### To be done
Render the records as a JSON list of strings, one string per line and no blank lines, starting with the line that contains "Where should I click to: Click the highlighted" and going on through the line that contains "(x=84, y=312)".

### Data provided
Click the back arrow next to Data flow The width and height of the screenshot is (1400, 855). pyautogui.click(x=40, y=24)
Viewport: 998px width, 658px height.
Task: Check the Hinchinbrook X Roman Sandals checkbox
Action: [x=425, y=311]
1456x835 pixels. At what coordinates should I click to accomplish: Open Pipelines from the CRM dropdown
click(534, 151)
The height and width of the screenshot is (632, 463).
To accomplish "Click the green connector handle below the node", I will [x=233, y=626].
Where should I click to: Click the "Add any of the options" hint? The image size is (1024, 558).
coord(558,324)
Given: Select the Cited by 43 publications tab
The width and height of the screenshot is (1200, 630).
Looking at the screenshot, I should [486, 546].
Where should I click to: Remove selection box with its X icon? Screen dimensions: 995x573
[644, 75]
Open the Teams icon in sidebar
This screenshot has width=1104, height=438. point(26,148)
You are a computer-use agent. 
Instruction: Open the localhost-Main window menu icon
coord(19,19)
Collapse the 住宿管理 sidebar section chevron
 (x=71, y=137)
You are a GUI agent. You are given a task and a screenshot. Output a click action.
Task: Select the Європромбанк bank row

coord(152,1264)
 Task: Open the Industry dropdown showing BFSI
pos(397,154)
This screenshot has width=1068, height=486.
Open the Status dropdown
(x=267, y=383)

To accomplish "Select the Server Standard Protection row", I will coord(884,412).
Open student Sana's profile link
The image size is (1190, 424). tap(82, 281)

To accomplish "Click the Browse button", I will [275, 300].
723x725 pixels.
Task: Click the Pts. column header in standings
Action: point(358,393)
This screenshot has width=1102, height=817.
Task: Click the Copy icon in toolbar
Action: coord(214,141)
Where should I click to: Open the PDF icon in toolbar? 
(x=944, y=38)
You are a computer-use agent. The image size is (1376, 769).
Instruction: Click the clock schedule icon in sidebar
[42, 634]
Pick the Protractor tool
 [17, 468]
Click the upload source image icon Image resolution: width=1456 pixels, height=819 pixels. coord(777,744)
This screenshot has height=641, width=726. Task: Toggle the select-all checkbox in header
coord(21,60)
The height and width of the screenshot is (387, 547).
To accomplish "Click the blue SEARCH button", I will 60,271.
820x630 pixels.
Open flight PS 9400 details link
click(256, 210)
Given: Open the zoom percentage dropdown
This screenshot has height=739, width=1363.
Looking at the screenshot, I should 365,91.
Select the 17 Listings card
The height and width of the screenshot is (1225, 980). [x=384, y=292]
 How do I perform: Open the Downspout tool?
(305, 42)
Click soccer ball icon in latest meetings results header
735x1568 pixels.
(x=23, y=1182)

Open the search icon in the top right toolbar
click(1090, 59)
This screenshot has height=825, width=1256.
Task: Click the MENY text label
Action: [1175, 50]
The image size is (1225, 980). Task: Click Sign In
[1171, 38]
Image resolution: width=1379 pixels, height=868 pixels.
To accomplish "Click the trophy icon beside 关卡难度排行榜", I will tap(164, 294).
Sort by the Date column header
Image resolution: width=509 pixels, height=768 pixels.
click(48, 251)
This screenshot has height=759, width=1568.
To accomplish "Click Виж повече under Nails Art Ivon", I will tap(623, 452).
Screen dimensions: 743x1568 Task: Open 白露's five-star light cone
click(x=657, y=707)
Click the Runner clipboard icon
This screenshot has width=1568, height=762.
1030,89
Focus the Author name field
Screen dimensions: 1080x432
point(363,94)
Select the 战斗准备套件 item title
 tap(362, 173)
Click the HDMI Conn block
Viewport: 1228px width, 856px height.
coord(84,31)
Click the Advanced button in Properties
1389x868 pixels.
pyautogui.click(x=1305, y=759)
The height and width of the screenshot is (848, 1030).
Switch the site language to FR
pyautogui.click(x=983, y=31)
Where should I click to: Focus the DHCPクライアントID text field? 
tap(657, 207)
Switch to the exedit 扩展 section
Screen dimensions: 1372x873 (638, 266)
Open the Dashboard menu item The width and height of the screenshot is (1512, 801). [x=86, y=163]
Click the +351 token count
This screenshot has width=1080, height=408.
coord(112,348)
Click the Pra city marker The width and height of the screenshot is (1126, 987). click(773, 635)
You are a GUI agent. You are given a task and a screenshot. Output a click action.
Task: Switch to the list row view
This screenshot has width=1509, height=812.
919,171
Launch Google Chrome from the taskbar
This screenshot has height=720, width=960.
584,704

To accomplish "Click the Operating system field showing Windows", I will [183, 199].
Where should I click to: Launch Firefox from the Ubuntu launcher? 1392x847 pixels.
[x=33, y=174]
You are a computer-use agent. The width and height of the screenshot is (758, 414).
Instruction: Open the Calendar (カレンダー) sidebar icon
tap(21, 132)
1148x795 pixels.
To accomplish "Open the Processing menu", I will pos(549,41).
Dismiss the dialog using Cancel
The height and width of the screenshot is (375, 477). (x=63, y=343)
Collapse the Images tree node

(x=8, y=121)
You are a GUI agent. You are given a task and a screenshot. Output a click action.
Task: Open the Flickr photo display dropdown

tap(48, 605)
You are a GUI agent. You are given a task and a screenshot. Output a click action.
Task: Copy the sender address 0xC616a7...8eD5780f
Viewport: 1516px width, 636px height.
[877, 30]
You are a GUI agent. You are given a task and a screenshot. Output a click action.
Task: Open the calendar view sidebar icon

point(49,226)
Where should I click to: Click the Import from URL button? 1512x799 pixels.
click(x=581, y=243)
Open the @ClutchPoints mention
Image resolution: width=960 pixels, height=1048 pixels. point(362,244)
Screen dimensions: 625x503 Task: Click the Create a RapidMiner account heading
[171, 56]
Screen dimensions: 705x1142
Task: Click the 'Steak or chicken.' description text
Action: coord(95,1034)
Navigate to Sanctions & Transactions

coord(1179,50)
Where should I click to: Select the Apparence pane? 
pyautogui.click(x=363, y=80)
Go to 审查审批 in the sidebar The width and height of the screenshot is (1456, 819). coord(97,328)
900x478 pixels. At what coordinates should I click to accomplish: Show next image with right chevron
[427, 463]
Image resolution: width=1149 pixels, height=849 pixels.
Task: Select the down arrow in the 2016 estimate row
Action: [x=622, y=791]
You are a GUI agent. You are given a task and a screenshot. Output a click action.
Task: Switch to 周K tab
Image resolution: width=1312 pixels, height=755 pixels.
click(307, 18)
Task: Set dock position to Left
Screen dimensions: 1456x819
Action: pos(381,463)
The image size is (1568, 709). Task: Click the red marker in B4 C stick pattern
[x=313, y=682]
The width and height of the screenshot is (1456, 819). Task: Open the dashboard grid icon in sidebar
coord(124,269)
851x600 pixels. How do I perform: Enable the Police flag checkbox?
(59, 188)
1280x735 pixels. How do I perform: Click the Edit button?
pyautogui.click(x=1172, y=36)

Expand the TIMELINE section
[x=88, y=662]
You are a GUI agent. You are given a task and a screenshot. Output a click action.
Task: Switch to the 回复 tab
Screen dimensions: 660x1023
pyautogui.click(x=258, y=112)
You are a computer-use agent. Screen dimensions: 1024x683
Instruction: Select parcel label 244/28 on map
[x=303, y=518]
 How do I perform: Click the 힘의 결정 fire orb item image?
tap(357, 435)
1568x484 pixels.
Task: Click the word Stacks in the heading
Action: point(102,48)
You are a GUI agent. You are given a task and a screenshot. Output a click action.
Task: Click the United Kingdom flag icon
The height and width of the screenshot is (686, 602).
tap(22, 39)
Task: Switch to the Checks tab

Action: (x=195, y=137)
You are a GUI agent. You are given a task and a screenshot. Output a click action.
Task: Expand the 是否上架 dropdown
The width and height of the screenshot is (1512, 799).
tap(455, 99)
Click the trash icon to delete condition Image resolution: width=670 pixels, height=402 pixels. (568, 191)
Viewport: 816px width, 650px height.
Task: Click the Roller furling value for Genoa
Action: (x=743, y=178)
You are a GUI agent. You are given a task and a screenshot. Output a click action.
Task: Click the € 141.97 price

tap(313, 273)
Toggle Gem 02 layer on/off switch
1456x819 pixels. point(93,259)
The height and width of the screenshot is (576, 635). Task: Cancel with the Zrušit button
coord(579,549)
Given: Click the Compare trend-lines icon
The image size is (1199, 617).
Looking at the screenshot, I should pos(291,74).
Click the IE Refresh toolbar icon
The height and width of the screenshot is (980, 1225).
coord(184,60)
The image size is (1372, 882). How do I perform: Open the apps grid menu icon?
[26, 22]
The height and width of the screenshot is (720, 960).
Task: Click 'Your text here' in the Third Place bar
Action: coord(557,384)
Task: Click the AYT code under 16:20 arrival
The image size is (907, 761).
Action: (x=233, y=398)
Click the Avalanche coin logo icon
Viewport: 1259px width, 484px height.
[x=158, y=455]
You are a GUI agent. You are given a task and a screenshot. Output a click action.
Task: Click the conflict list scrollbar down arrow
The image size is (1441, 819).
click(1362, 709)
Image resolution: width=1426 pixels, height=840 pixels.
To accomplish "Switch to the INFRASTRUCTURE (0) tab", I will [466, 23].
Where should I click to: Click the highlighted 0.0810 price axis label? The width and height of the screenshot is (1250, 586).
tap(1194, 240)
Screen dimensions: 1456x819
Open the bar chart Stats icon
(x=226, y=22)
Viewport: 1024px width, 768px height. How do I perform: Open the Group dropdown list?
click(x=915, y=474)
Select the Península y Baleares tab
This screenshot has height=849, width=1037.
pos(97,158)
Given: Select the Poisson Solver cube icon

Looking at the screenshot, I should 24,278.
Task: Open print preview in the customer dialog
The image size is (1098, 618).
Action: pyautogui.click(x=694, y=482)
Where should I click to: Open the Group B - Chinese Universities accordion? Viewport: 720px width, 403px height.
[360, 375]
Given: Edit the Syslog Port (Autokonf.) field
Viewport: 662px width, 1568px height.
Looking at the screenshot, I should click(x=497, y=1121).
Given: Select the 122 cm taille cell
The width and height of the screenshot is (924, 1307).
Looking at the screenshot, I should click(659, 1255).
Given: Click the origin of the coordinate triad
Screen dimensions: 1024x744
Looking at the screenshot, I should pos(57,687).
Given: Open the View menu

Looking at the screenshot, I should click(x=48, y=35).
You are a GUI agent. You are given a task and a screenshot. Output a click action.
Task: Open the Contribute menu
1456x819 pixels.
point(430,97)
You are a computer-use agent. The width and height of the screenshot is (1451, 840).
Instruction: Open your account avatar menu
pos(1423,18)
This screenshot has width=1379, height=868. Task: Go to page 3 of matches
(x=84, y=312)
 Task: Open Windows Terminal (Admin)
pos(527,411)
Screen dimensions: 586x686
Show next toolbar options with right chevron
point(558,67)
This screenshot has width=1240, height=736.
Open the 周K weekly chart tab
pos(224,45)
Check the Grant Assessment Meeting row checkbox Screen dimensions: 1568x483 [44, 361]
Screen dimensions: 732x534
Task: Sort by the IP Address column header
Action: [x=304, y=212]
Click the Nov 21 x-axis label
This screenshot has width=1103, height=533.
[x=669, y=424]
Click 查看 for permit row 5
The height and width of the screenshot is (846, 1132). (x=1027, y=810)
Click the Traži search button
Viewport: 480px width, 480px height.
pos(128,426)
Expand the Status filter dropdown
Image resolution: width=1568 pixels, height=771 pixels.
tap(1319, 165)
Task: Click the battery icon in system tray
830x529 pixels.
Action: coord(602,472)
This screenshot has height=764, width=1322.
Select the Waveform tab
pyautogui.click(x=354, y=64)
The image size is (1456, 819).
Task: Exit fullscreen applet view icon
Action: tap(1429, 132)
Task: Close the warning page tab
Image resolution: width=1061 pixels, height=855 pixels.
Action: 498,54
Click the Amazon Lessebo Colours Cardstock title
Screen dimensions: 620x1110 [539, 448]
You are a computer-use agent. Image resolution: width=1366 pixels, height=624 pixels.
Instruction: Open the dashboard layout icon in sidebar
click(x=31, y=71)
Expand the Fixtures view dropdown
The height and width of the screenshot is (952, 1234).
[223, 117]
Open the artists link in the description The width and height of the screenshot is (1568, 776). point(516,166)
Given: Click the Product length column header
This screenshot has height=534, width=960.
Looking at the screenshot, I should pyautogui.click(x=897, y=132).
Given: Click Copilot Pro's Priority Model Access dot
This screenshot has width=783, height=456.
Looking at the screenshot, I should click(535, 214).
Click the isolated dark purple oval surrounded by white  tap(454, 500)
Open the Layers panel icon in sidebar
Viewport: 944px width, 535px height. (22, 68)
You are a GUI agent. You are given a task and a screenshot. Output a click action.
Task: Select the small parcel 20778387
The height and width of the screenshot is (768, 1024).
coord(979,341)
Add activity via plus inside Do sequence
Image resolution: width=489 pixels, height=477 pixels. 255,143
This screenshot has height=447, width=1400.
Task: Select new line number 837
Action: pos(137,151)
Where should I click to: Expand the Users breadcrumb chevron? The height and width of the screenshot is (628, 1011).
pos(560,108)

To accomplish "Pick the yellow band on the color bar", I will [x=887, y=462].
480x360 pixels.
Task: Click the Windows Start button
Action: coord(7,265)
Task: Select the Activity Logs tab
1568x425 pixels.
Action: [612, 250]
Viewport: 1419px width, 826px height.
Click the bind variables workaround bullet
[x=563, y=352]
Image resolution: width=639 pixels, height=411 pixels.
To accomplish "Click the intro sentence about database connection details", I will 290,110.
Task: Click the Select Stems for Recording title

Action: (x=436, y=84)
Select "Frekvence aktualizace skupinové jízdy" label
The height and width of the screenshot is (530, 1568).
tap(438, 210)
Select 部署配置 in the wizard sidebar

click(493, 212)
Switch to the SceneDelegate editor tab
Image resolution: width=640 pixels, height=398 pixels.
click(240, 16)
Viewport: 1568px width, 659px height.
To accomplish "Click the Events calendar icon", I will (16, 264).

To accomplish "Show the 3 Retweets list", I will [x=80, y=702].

### Answer to this exercise
[
  "Where should I click to: Click the highlighted 0.0810 price axis label? The width and height of the screenshot is (1250, 586).",
  "tap(1194, 240)",
  "Screen dimensions: 1456x819",
  "Open the bar chart Stats icon",
  "(x=226, y=22)",
  "Viewport: 1024px width, 768px height. How do I perform: Open the Group dropdown list?",
  "click(x=915, y=474)",
  "Select the Península y Baleares tab",
  "This screenshot has height=849, width=1037.",
  "pos(97,158)",
  "Given: Select the Poisson Solver cube icon",
  "Looking at the screenshot, I should 24,278.",
  "Task: Open print preview in the customer dialog",
  "The image size is (1098, 618).",
  "Action: pyautogui.click(x=694, y=482)",
  "Where should I click to: Open the Group B - Chinese Universities accordion? Viewport: 720px width, 403px height.",
  "[360, 375]",
  "Given: Edit the Syslog Port (Autokonf.) field",
  "Viewport: 662px width, 1568px height.",
  "Looking at the screenshot, I should click(x=497, y=1121).",
  "Given: Select the 122 cm taille cell",
  "The width and height of the screenshot is (924, 1307).",
  "Looking at the screenshot, I should click(659, 1255).",
  "Given: Click the origin of the coordinate triad",
  "Screen dimensions: 1024x744",
  "Looking at the screenshot, I should pos(57,687).",
  "Given: Open the View menu",
  "Looking at the screenshot, I should click(x=48, y=35).",
  "You are a GUI agent. You are given a task and a screenshot. Output a click action.",
  "Task: Open the Contribute menu",
  "1456x819 pixels.",
  "point(430,97)",
  "You are a computer-use agent. The width and height of the screenshot is (1451, 840).",
  "Instruction: Open your account avatar menu",
  "pos(1423,18)",
  "This screenshot has width=1379, height=868. Task: Go to page 3 of matches",
  "(x=84, y=312)"
]